Out on his asterisk |
"I think it's a good thing for the citizens of Howard County," said County Executive Allan Kittleman. "I want to commend everyone in the community for standing up when they learned about the sheriff's actions and his comments. I think it was because of our total community coming together ... that led to this day."
The charges against Fitzgerald came in a 48-page report put out by the county's Office of Human Rights. It said that he called African-Americans the "n" word, and referred to former County Executive Ken Ulman as "little Kenny Jew-boy."
The report alleged the sheriff told one employee: "African-American deputies are not too smart, but they get the job done."
And that he told a black deputy at a banquet that there was no watermelon for him.
So his list of offenses pretty much covers the entire panoply of filthy disgusting awfulness. It was clearly time for him to go, and he leaves after a career as a county cop before being elected sheriff ten years ago. (In Howard, and many other Maryland counties, the sheriff's office is not the county's primary law enforcement agency, but, rather, provides courthouse security, serves warrants, transports prisoners and handles landlord-tenant disputes.)
Credit for removing this blight (and make no mistake: Fitzgerald is a Democrat and the current county exec is Republican) goes to Howard County Council Chairman Calvin Ball, who persuaded the sheriff that it was best for all concerned that he take his pension and vamoose. Also, Deputy Charles Gable, who likened Fitzgerald's management to a "reign of terror," and quit his job during the investigation, will be reinstated with $58,350 in back pay.
When I was in ninth grade (1966) at the now-destroyed (not by me) Towsontown Junior High School, we were ushered into the cafeteria one warm spring afternoon to hear a talk by the Baltimore County State's Attorney, one Samuel Green, an alumnus of our citadel of middle education. He went on for a period, speaking of how hard work and honesty and diligence and Doing The Right Thing propelled him to be the county's top prosecutor. And the teachers all cheered and reminded us that one of us could someday aspire to be as great as Sam Green.

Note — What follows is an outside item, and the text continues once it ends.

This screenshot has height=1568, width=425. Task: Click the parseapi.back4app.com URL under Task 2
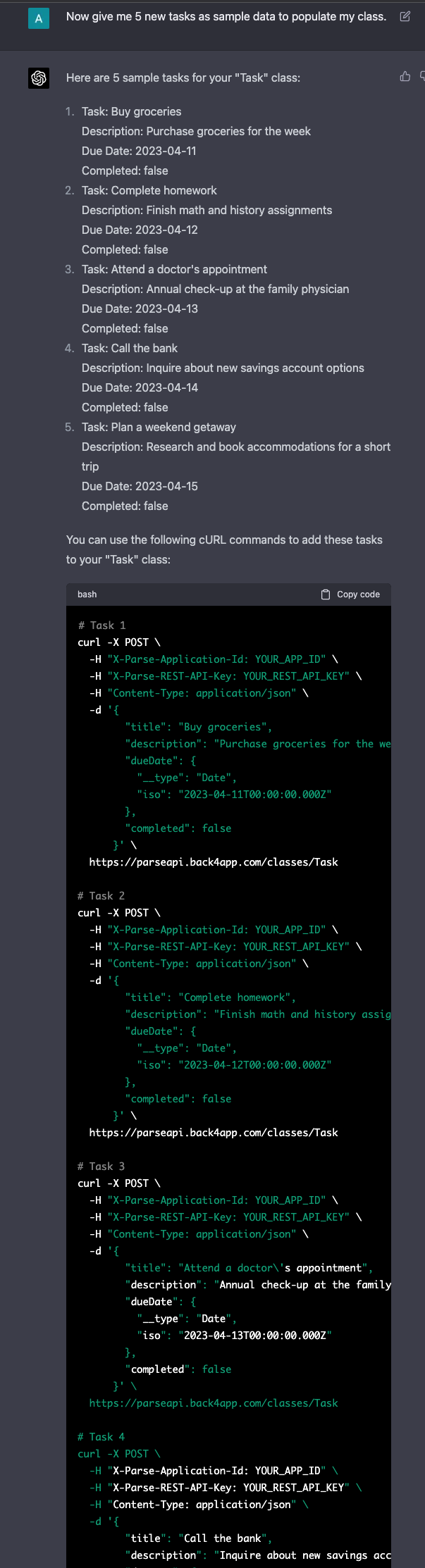pos(214,1132)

In 1974, as the investigations into corruption in our fair county hit pay dirt, it turned out that Green helped to cover up a bribe from some dude who wanted to clear his arrest record, cheated on his expense account, agreed to fix a case in exchange for sex, threatened to kill a former deputy, hired women strictly for their sexual skills (his personal assistant listed "hat check girl" under "previous training and experience"), cheated a client for whom he served as legal guardian out of $235,000, and forced people at his lurid sex parties into "individual acts of perversion SO profound and disgusting that decorum prohibits listing them here," as Doug Niedermeyer would have said.